The Perl Toolchain Summit needs more sponsors. If your company depends on Perl, please support this very important event.

NAME

WWW::Mechanize::Chrome::URLBlacklist - blacklist URLs from fetching

SYNOPSIS

    use WWW::Mechanize::Chrome;
    use WWW::Mechanize::Chrome::URLBlacklist;

    my $mech = WWW::Mechanize::Chrome->new();
    my $bl = WWW::Mechanize::Chrome::URLBlacklist->new(
        blacklist => [
            qr!\bgoogleadservices\b!,
        ],
        whitelist => [
            qr!\bcorion\.net\b!,
        ],

        # fail all unknown URLs
        default => 'failRequest',
        # allow all unknown URLs
        # default => 'continueRequest',

        on_default => sub {
            warn "Ignored URL $_[0] (action was '$_[1]')",
        },
    );
    $bl->enable($mech);

DESCRIPTION

This module allows an easy approach to whitelisting/blacklisting URLs so that Chrome does not make requests to the blacklisted URLs.

ATTRIBUTES

<whitelist>

Arrayref containing regular expressions of URLs to always allow fetching.

<blacklist>

Arrayref containing regular expressions of URLs to always deny fetching unless they are matched by something in the whitelist.

<default>

  default => 'continueRequest'

The action to take if an URL appears neither in the whitelist nor in the blacklist. The default is continueRequest. If you want to block all unknown URLs, use failRequest

<on_default>

  on_default => sub {
      my( $url, $action ) = @_;
      warn "Unknown URL <$url>";
  };

This callback is invoked for every URL that is neither in the whitelist nor in the blacklist. This is useful to see what URLs are still missing a category.

<_mech>

(internal) The WWW::Mechanize::Chrome instance we are connected to

<_request_listener>

(internal) The request listener created by WWW::Mechanize::Chrome while listening for URL messages

METHODS

->new

  my $bl = WWW::Mechanize::Chrome::URLBlacklist->new(
      blacklist => [
          qr!\bgoogleadservices\b!,
          qr!\ioam\.de\b!,
          qr!\burchin\.js$!,
          qr!.*\.(?:woff|ttf)$!,
          qr!.*\.css(\?\w+)?$!,
          qr!.*\.png$!,
          qr!.*\bfavicon.ico$!,
      ],
  );

->enable

  $bl->enable( $mech );

Attaches the blacklist to a WWW::Mechanize::Chrome object.

->enable

  $bl->disable( $mech );

Removes the blacklist to a WWW::Mechanize::Chrome object.

REPOSITORY

The public repository of this module is https://github.com/Corion/www-mechanize-chrome.

SUPPORT

The public support forum of this module is https://perlmonks.org/.

TALKS

I've given a German talk at GPW 2017, see http://act.yapc.eu/gpw2017/talk/7027 and https://corion.net/talks for the slides.

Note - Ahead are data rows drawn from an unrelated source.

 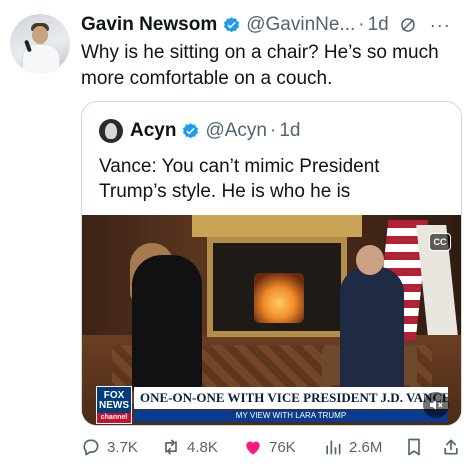 I want to click on quoted-time: 1d, so click(x=290, y=130).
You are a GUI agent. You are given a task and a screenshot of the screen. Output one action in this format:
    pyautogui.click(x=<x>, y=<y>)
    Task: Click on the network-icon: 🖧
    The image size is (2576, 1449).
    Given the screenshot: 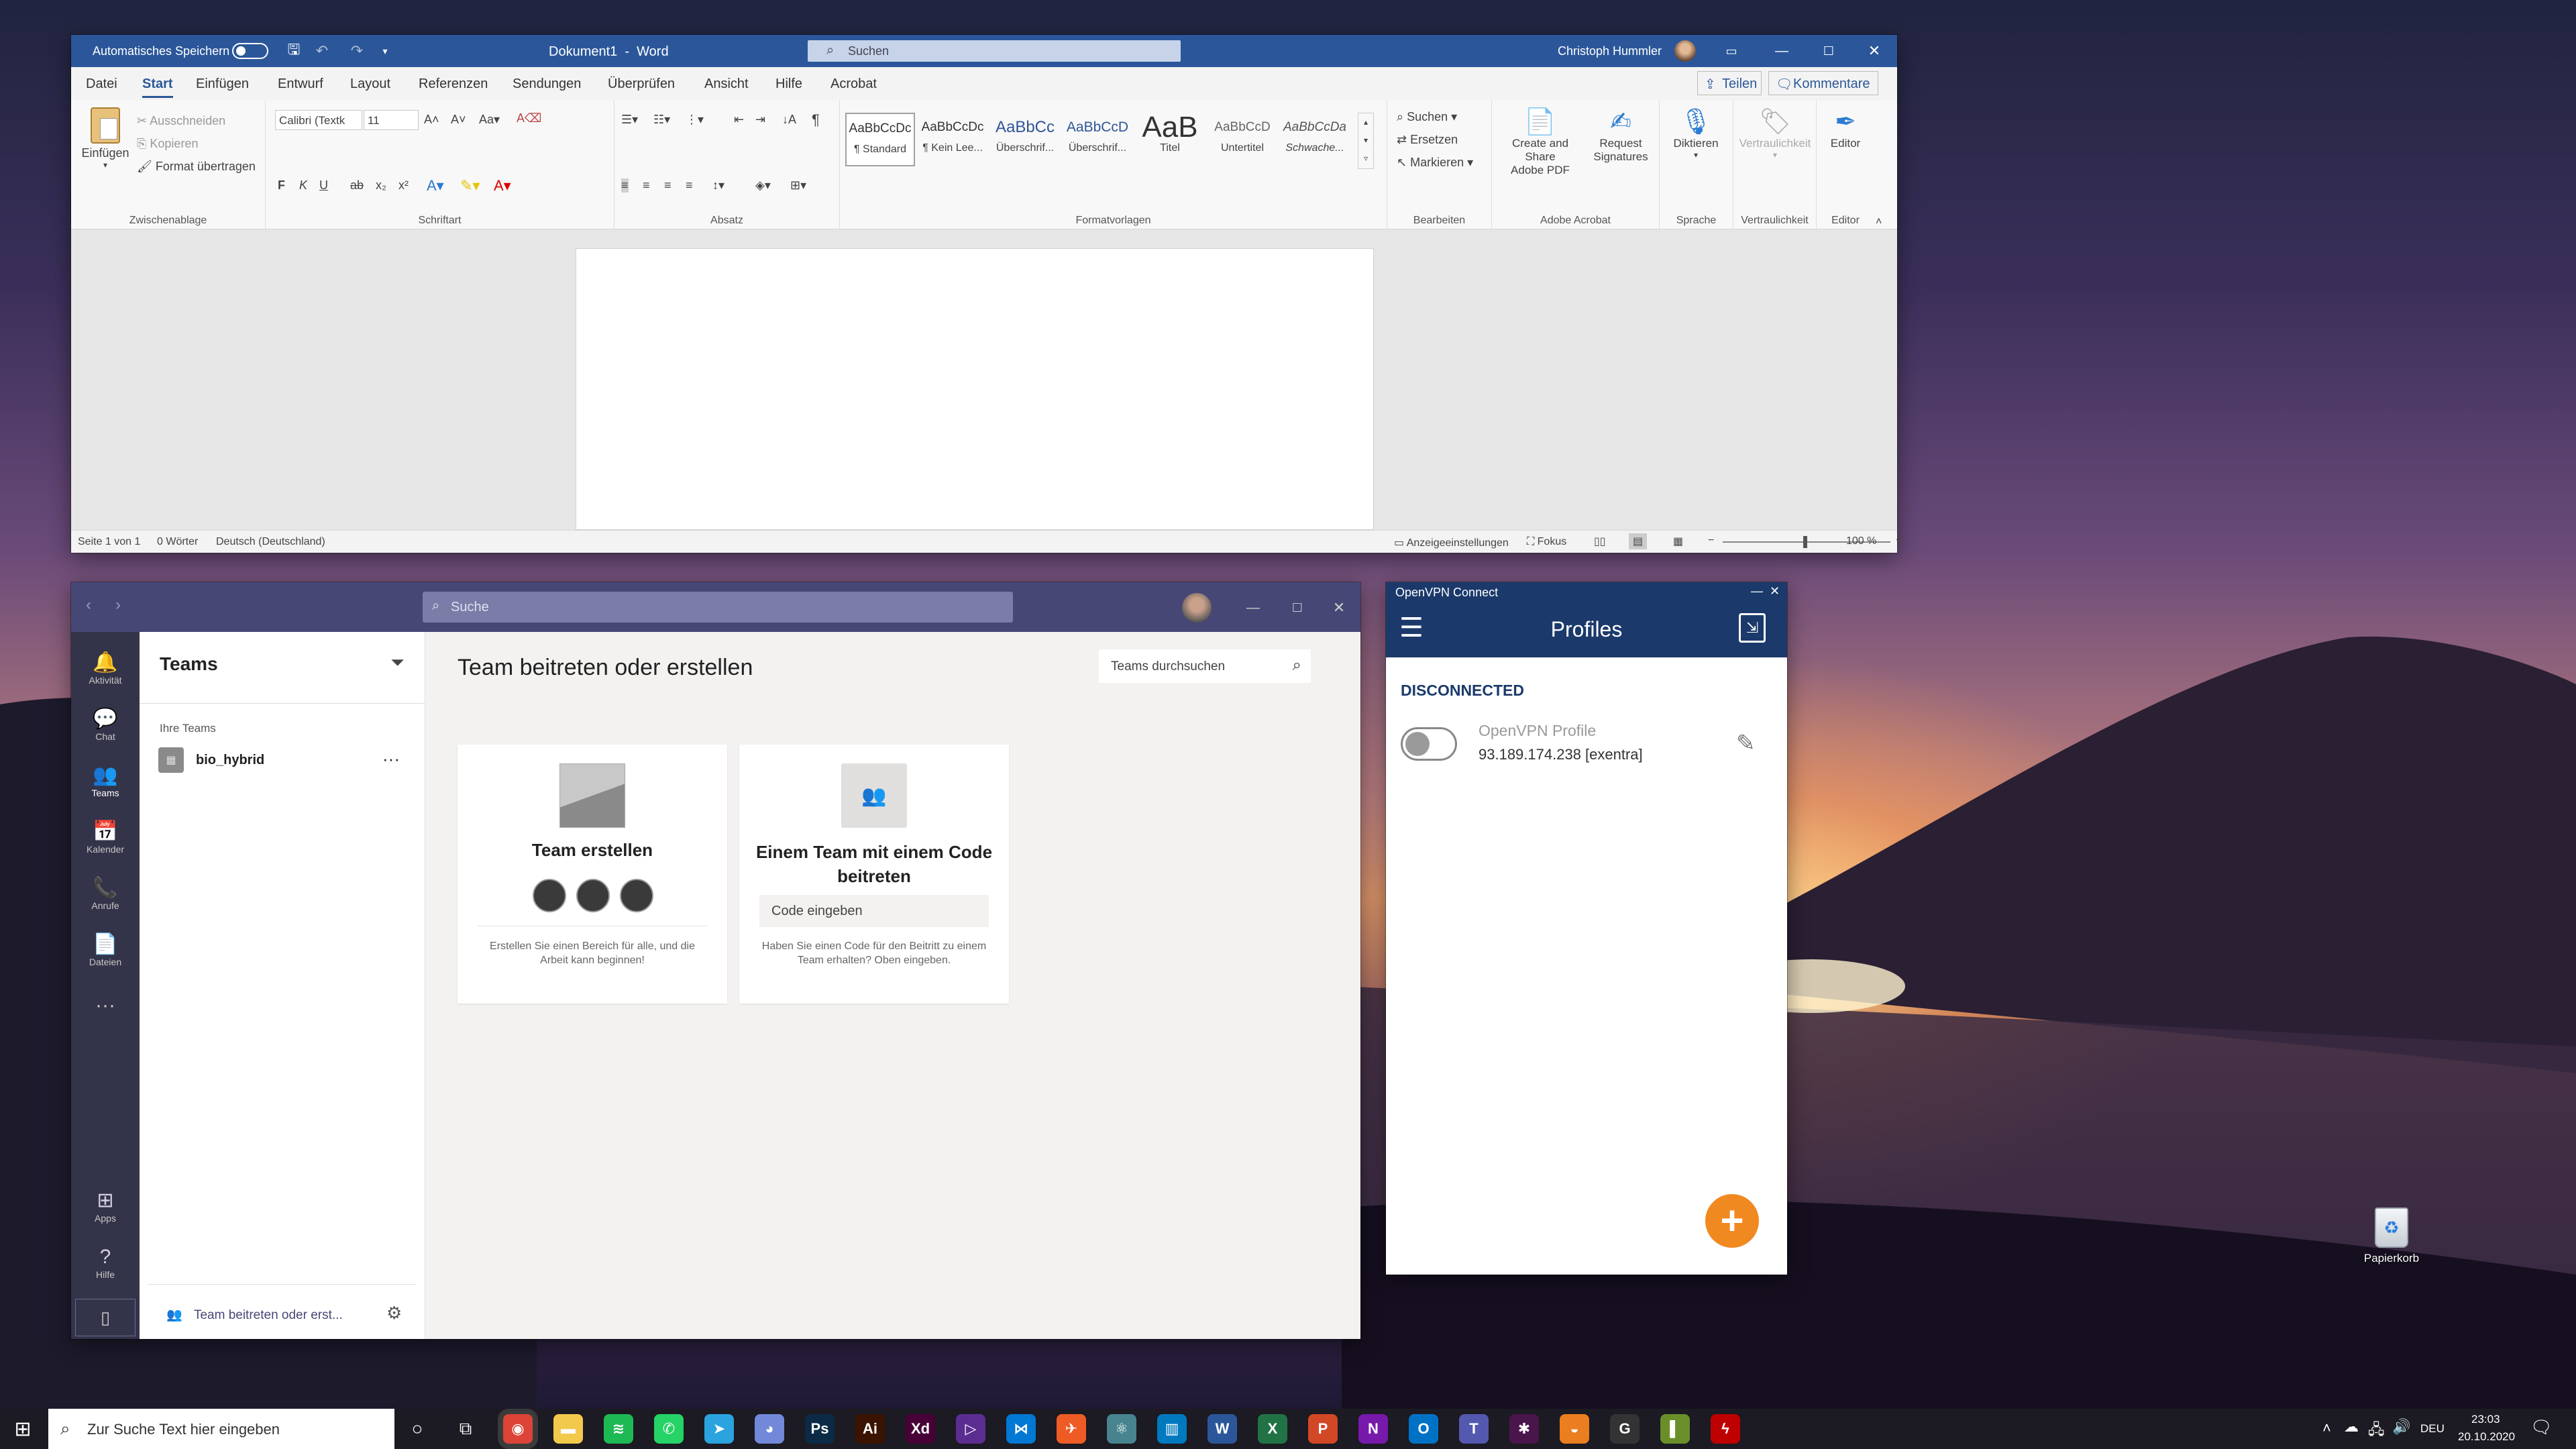 What is the action you would take?
    pyautogui.click(x=2376, y=1431)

At The Perl Conference 2017 in Amsterdam, I also presented a talk, see http://act.perlconference.org/tpc-2017-amsterdam/talk/7022. The slides for the English presentation at TPCiA 2017 are at https://corion.net/talks/WWW-Mechanize-Chrome/www-mechanize-chrome.en.html.

BUG TRACKER

Please report bugs in this module via the RT CPAN bug queue at https://rt.cpan.org/Public/Dist/Display.html?Name=WWW-Mechanize-Chrome or via mail to www-mechanize-Chrome-Bugs@rt.cpan.org.

AUTHOR

Max Maischein corion@cpan.org

COPYRIGHT (c)

Copyright 2010-2020 by Max Maischein corion@cpan.org.

LICENSE

This module is released under the same terms as Perl itself.